Die Absolventin der lettischen Kunstakademie, Kunstwissenschaftlerin, ehemalige Botschafterin und Aussenministerin Lettlands, und "beinahe-EU-Kommissarin" (als ein Regierungswechsel doch noch jemand anders ins Amt hob): Sandra Kalniete. In mehrere Sprachen übersetzt ist inzwischen ihr Buch, in dem sie von den Strapazen der plötzlichen Verbannung ihrer Elterin nach Sibirien berichtet (Kalniete wurde 1952 in Tomsk geboren), und von ihrer Rückkehr nach Lettland. Berühmt oder (je nach politischem Standpunkt) berüchtigt ist auch ihr Auftritt auf der Buchmesse Leipzig, als viele ihren Reden eine Gleichsetzung der Verbrechen von Stalinismus und Nationalsozialismus entnehmen meinten zu müssen. In Lettland wird sie wegen der Art ihres Auftretens manchmal als etwas steif und unflexibel angesehen, ist gleichzeitig aber eines der wenigen "international bekannten Gesichter" über die Lettland bei der Wahrnehmung lettischer Interessen verfügen kann. Sie war Ende der 80er Jahre ein der Führungsfiguren der lettischen Unabhängigkeitsbewegung, galt als Präsidentschaftskandidatin, als Aussenministerin noch parteilos, dann Mitglied der "Jaunais Laiks". Nun gründete sie zusammen mit einem "alten Weggefährten", Girts Valdis Kristovskis, bisher EU-Parlamentarier und nun Fraktionsführer und Bürgermeisterkandidat im Stadtrat Riga, eine neue auf die rechte Mitte gerichtete politische Gruppierung namens Pilsoniskā savienība (zu übersetzen etwa mit "bürgerschaftliche Vereinigung"). Kalniete spricht Englisch, Französisch und Russisch, und gibt Lesen und Handarbeiten als Hobbies an. Eine ihrer Verbindungen nach Deutschland und Frankreich ist ihre Funktion als Mitglied im Aufsichtsrat der Robert-Schuman-Stiftung, dort sitzt auch Deutschlands Innenminister Wolfgang Schäuble. Kalniete ist gewählt mit 192.533 Stimmen (24,33% - 2 Sitze) für die Liste der Pilsoniskā savienība.

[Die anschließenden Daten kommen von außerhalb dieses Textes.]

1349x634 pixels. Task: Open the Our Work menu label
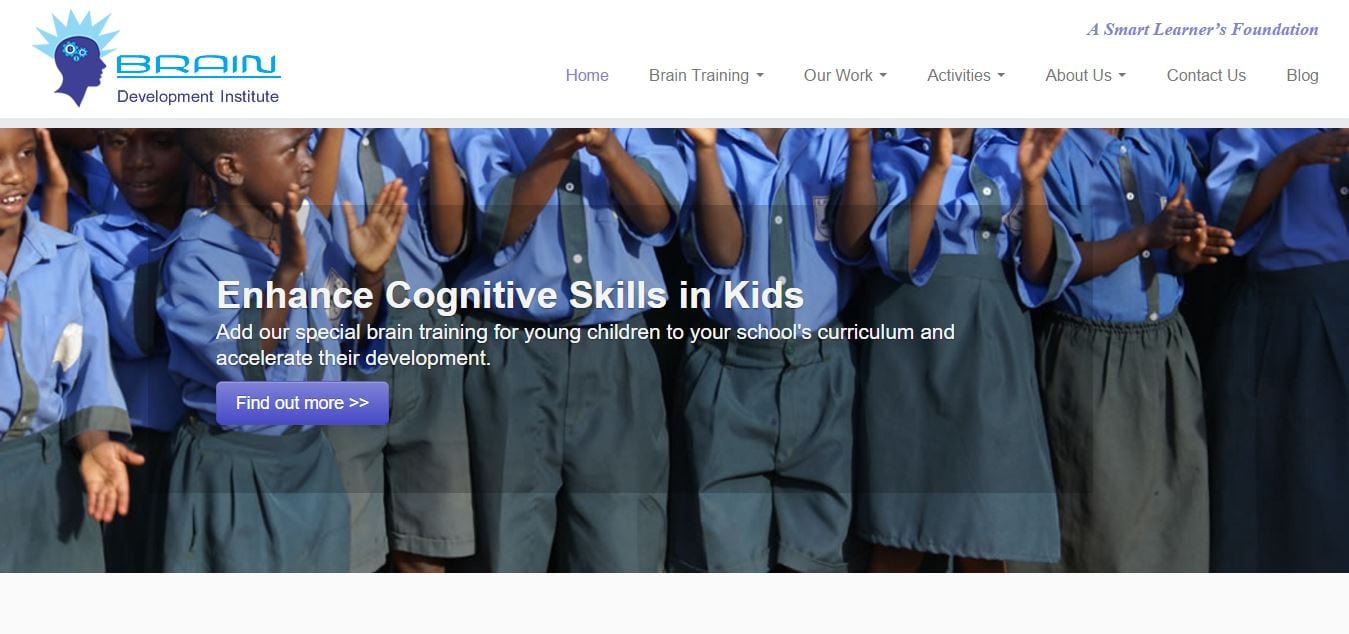838,75
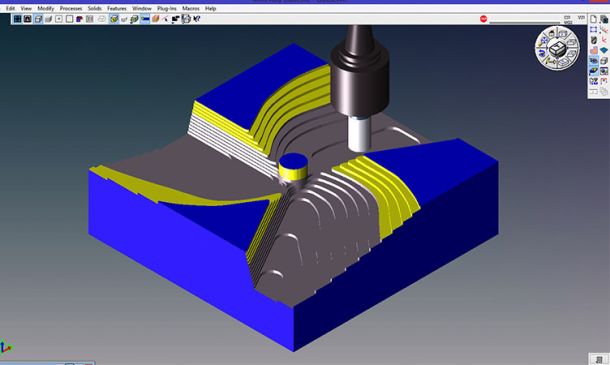Click the home view icon on the trackball
The image size is (610, 365).
coord(551,34)
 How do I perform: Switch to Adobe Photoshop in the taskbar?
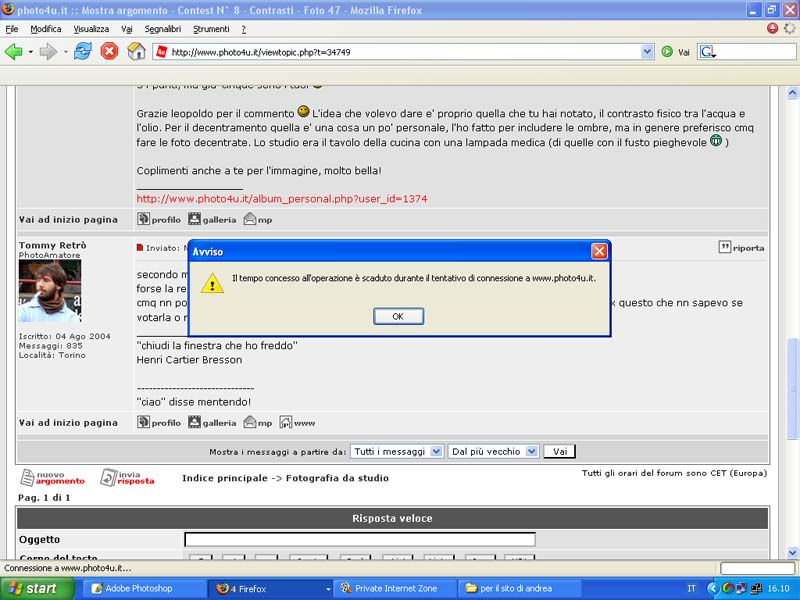(x=137, y=589)
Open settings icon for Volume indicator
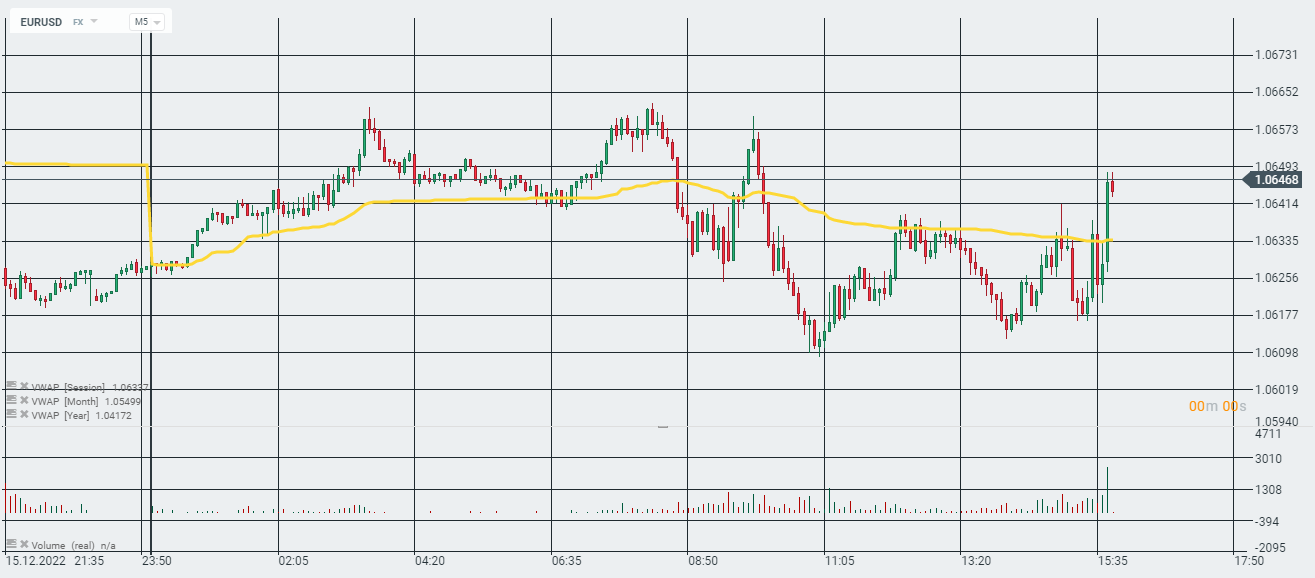Image resolution: width=1315 pixels, height=578 pixels. (11, 545)
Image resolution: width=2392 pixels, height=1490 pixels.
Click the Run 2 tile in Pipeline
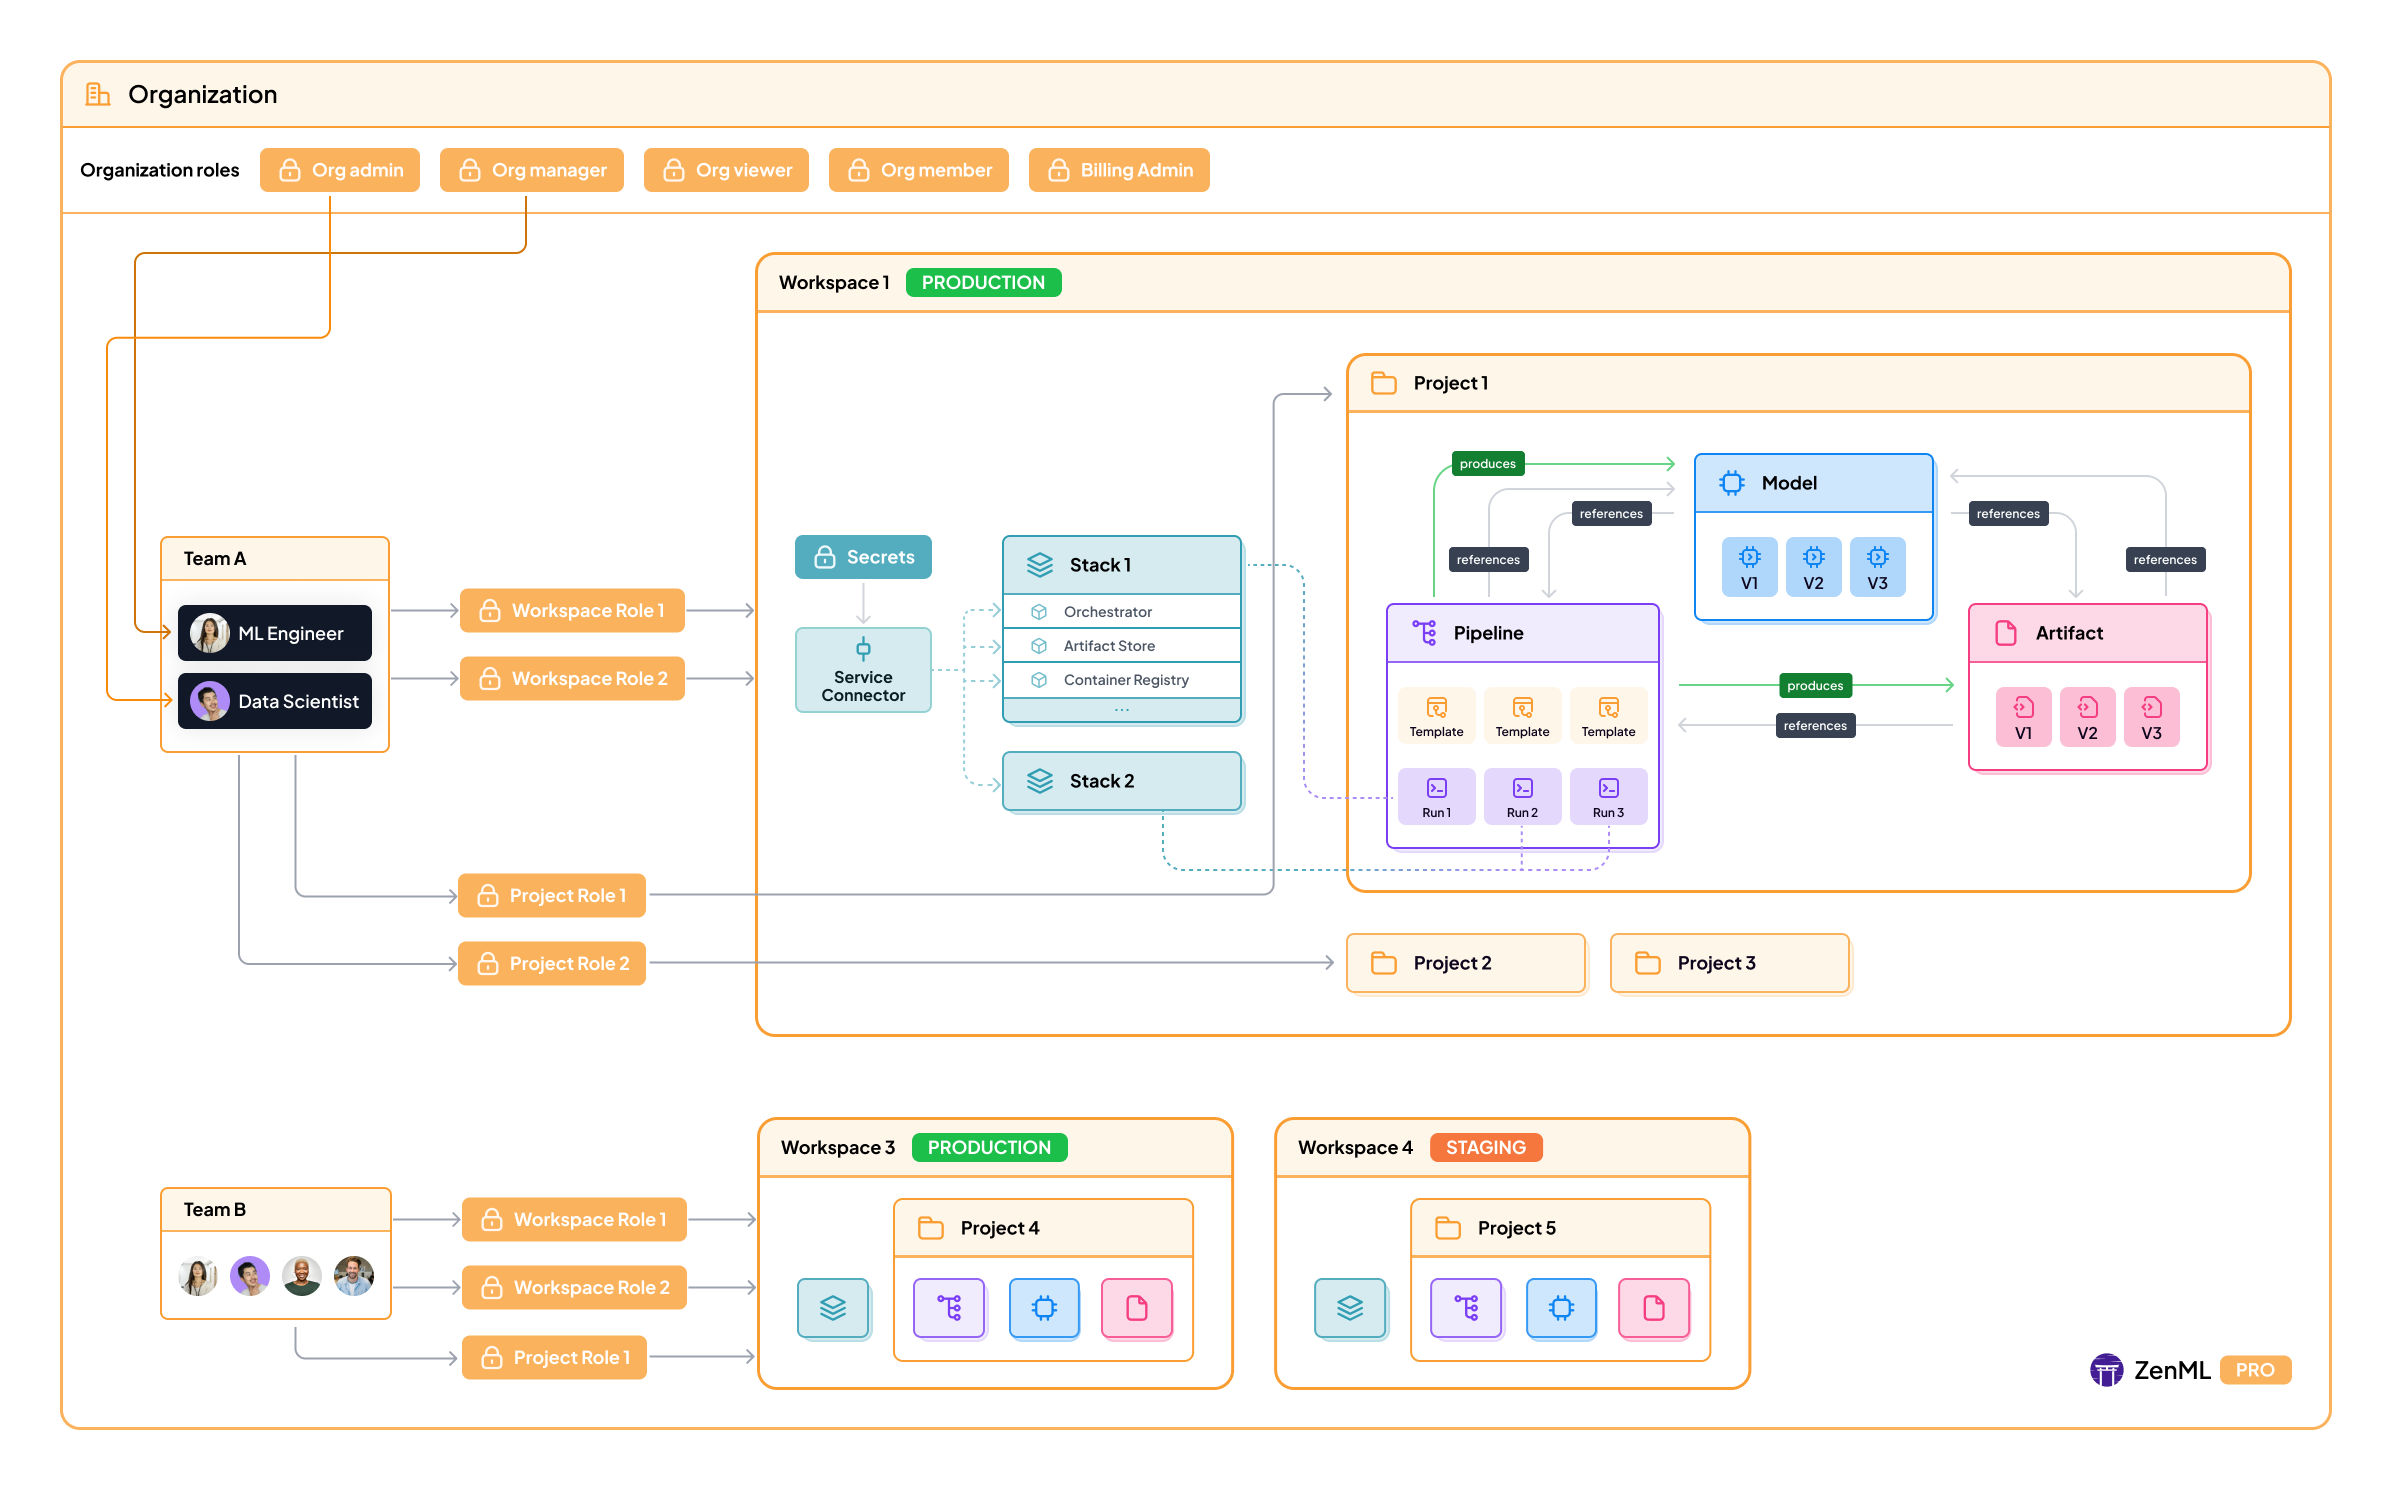(1522, 797)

Die Ökonomin Inese Vaidere. Vaidere spricht ausser Lettisch auch Englisch und Deutsch, und etwas Französisch und Italienisch. Jahrgang 1953. Anfang der 90er Jahre zunächst bei der Zeitschrift "Labrīt" als Redakteurin tätig, vor 2004 dann in mehreren internationalen Ämtern tätig (u.a. Vorsitzende der Umweltkommission der HELCOM), auch Abgeordnete im Stadtrat Riga und kurzzeitig stellvertretende Bürgermeisterin. Damals Beraterin verschiedener Politiker/innen und auch der lettischen Präsidentin Vike-Freiberga. Auch ein Studienaufenthalt am Kieler Institut für Weltwirtschaft macht Inese Vaidere für Kontakte der konservativen Kreise aus Deutschland sicher zur geeigneten Ansprechpartnerin. In ihren vielen Funktionen mal mehr für Wirtschaftsbelange, mal mehr für Umweltbelange eintretend, aber sicher dafür, dass sich beides nicht allzuweit voneinander entfernt. Seit 2004 EU-Abgeordnete für die rechts-nationale "Tevzemei un brivibai", wechselte aber die Fraktion und schloss sich jetzt gleichfalls wie Kalniete der "Pilsoniskā savienība" an. Arbeitete bisher als einzige Lettin im aussenpolitischen Ausschuß der EU. - Unklar bleibt, ob sich diese beiden Abgeondneten der PS dann - wie früher die vier "Tevzemei"-Entsandten, gleichfalls der Fraktion UEN im Europaparlament anschließen werden ("Europa der Nationen" - gilt als Europa-kritisch, in Deutschland bisher keine politischen Partner). Vaidere scheint dies in ihrem privaten Blog zu favorisieren. Gewählt ebenfalls mit192.533 Stimmen (24,33%) für die Liste der "Pilsoniskā savienība".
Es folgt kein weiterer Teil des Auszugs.